Sonrió amistosamente.

—Le explicaré cómo son las cosas —me respondió—. Mi madre era americana… una Grace, de Virginia. Mi padre era un O’Keefe, de Coleraine. Y se amaron tanto que el corazón que me dieron es mitad irlandés y mitad americano. Mi padre murió cuando yo tenía dieciséis años. Yo solía ir a los Estados Unidos con mi madre de un año para otro y nos quedábamos uno o dos meses. Pero tras la muerte de mi padre comenzamos a ir a Irlanda todos los años. Y aquí tiene… soy tan americano como irlandés.

«Cuando me enamoro, me excito, o sueño, o pierdo los estribos me entra el brogue[3]. Pero para el lenguaje de todos los días me gusta el inglés americano, y conozco Broadway tan bien como conozco Binevenagh Lane, y el Estrecho[4] tan bien como el canal de San Patricio; me he educado un poco en Eton, un poco en Harvard; siempre he dispuesto del dinero suficiente como para hacer lo que me diera la gana; me he enamorado un montón de veces, nunca he tenido el corazón roto sin que antes gozara completamente, y nunca tuve un objetivo definido hasta que empecé a ganarme el sueldo que me paga el rey y me dieron mis alas; tengo un poco más de treinta años… y ése soy yo… Larry O’Keefe».

—Pero era el O’Keefe irlandés el que estaba sentado sobre los restos del avión esperando a su Banshee —le respondí riéndome.

—Lo era —me dijo con tono pesimista, y noté cómo el brogue se apoderaba de su acento como si se tratara de terciopelo y una vez más se ensombrecieron sus ojos—. No ha vivido jamás un O’Keefe durante mil años que no escuchara su grito. Y yo mismo he oído el grito de la banshee dos veces… una fue cuando mi hermano pequeño murió y la otra cuando mi padre yacía esperando a que se lo llevaran con la marea menguante.[5]
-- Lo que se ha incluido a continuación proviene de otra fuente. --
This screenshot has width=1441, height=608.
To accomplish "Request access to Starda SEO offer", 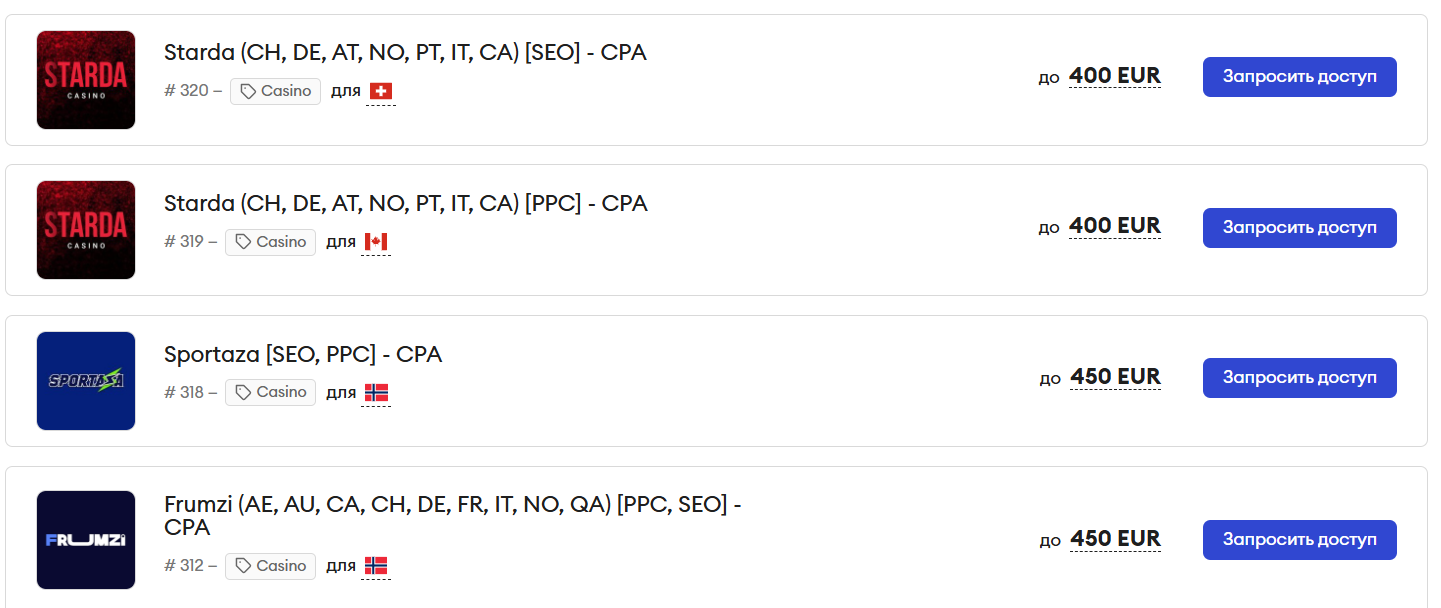I will pyautogui.click(x=1299, y=77).
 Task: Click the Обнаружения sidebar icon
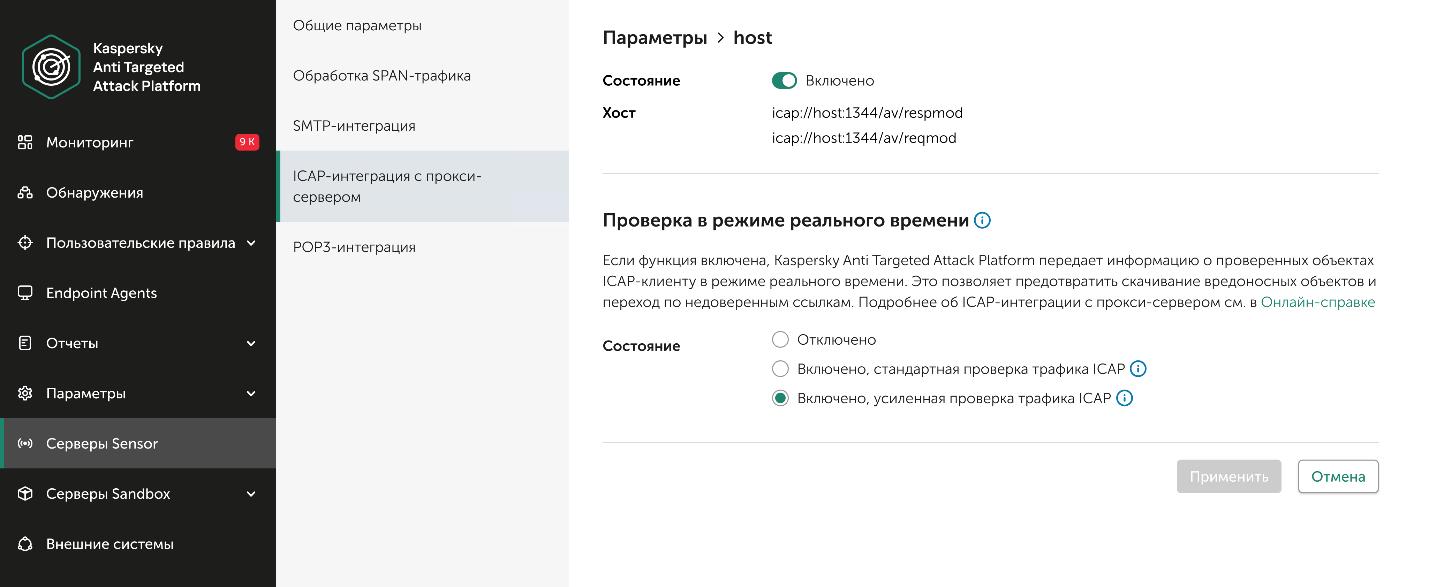tap(26, 192)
Reflexionó durante unos instantes y continuó hablando:

—Hace un tiempo vi a una Annir Choile, una chica del pueblo verde, revoloteaba como una sombra de fuego verde por los bosques de Carntoguer, y una vez en Dunchraig dormí donde las cenizas de el Dun de Cormac MacConcobar están mezcladas con las de los Cormac y Eilidh el Hada, todos quemados por las nueve llamas que corrieron desde Cravetheen, y he oído el eco de su muerta arpa…

Hizo una pausa y luego, en voz más baja, con esa voz curiosamente dulce y de elevado tono que sólo parecen tener los irlandeses, cantó:

Dama de los blancos pechos, Eilidh

Dama del pelo dorado, y labios rojos, rojos como el serbal

¿Dónde se encuentra el cisne más blanco, cuyo pecho es el más suave?

¿O la ola del mar que se mueve cuando vos os movéis, Eilidh?